GeoSFM Model Input Preparation with Cloud-Native Tools

GeoSFM Hydrological Model

GeoSFM (Geospatial Stream Flow Model) is a distributed hydrological model used for flood forecasting and water resource assessment across East Africa. The model requires gridded precipitation and evapotranspiration inputs aggregated to hydrological response units (zones), making efficient data processing essential for operational workflows.

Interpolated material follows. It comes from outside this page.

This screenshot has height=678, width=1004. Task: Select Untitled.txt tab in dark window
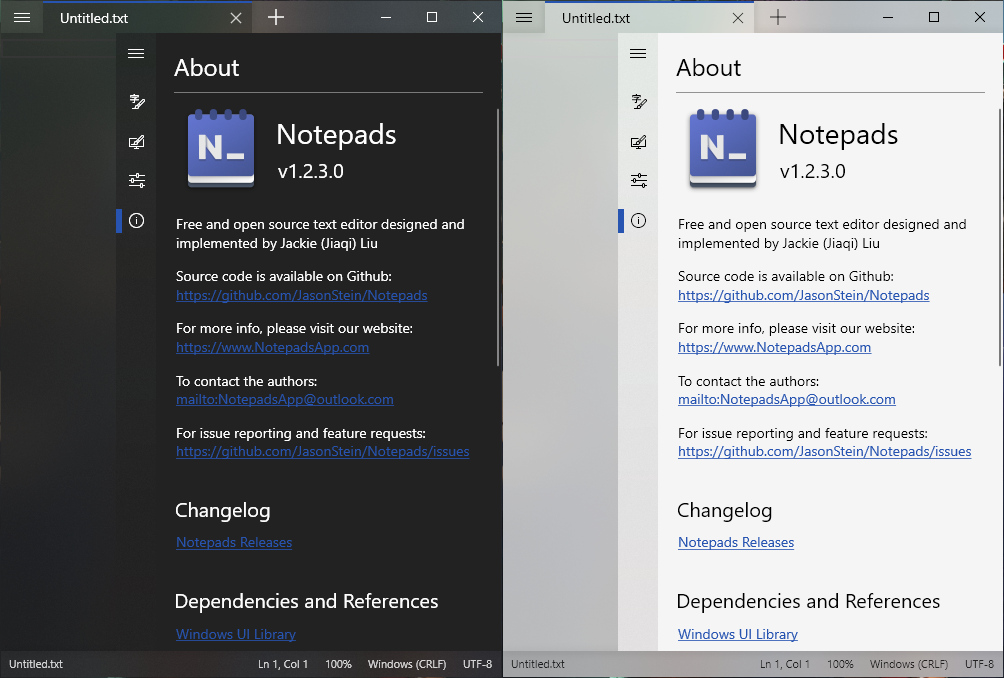[94, 18]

Cloud-Native Data Pipeline

The input preparation workflow leverages modern cloud-native tools to handle large-scale geospatial data processing:

Icechunk and Zarr Storage

Icechunk provides versioned, cloud-optimized storage for Zarr datasets. The workflow stores raw and regridded data in Icechunk Zarr format, enabling:

Efficient chunk-based access for large arrays
Version control for reproducible workflows
Seamless integration with Xarray and Dask

Flox-Dask for Zonal Aggregation

Flox accelerates grouped operations on labeled arrays, replacing slow Xarray groupby operations with optimized algorithms. Combined with Dask, it enables parallel zonal statistics computation across thousands of hydrological zones efficiently.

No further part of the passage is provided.